[XML-SIG] Re: [4suite] Disentangling StylesheetReader from Ft.Lib

Martin v. Loewis martin@loewis.home.cs.tu-berlin.de
Mon, 14 May 2001 09:26:46 +0200


>> It seems to me that all StylesheetReader does is to
>> create a DOM tree, except that it creates StylesheetElement nodes
>> where a normal DOM build would create Element nodes.

> Wow.  I'd count this a huge oversimplification.  The Stylesheet reader
> does a great deal that most readers needn't worry about, as I'd think
> would be obvious from a glance at te code.

I'd like to discuss specific aspects, then. Looking at the current
public CVS, I see:

fromStream: duplicates ReaderMixin.fromStream, then adds call to
            sheet.setup(), and some error handling

initParser: duplicates PyExpatReader.initParser. It uses
            Utf8OnlyHandler sometimes, but I could not find that class.

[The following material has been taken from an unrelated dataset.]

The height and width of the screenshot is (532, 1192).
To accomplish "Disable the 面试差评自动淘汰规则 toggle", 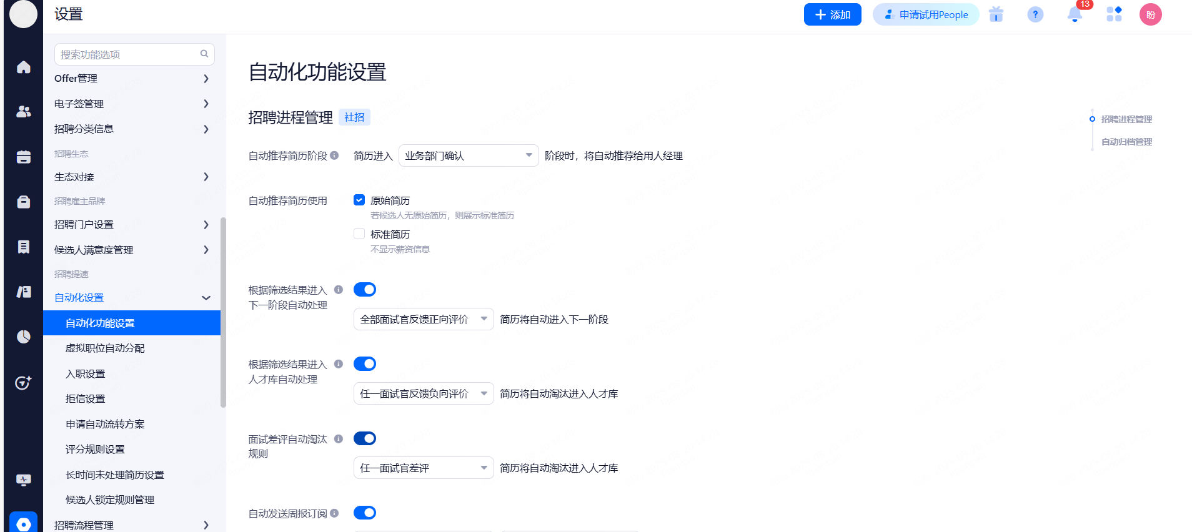I will [x=365, y=438].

_completeTextNode: creates LiteralText instead of Text nodes. Also does
            not deal with top_node, but I'm not sure whether this is on
            purpose

_initializeSheet: has no equivalent elsewhere
_handleExtUris:   has no equivalent elsewhere

processingInstruction: Does *not* create PI nodes
comment:               Likewise

startElement: great similarities with Handler.startElement. The significant
              differences seem to be:
              - creates element nodes based on g_mappings[nsuri][localname],
                extension tables, or creates LiteralElement
              - processes xsl:include somehow (?)
              - passes attributes through _handleExtUris for xsl:stylesheet

endElement: great overload with Handler.endElement; I could not tell
            whether differences are on purpose or by mistake

characters: does not deal with _includeDepth and force8Bit (again, this
            might be by mistake)

Did I miss aspects of the functionality relevant to proper operation
of the StylesheetReader?

So all in all, it still seems to me that the essential difference is
what nodes are created; the control logic and parsing data structures
seem to be duplicates of the code found in the handler.

That, in turn, suggests that using a standard DOM builder with a
different DOM implementation would achieve the same effect.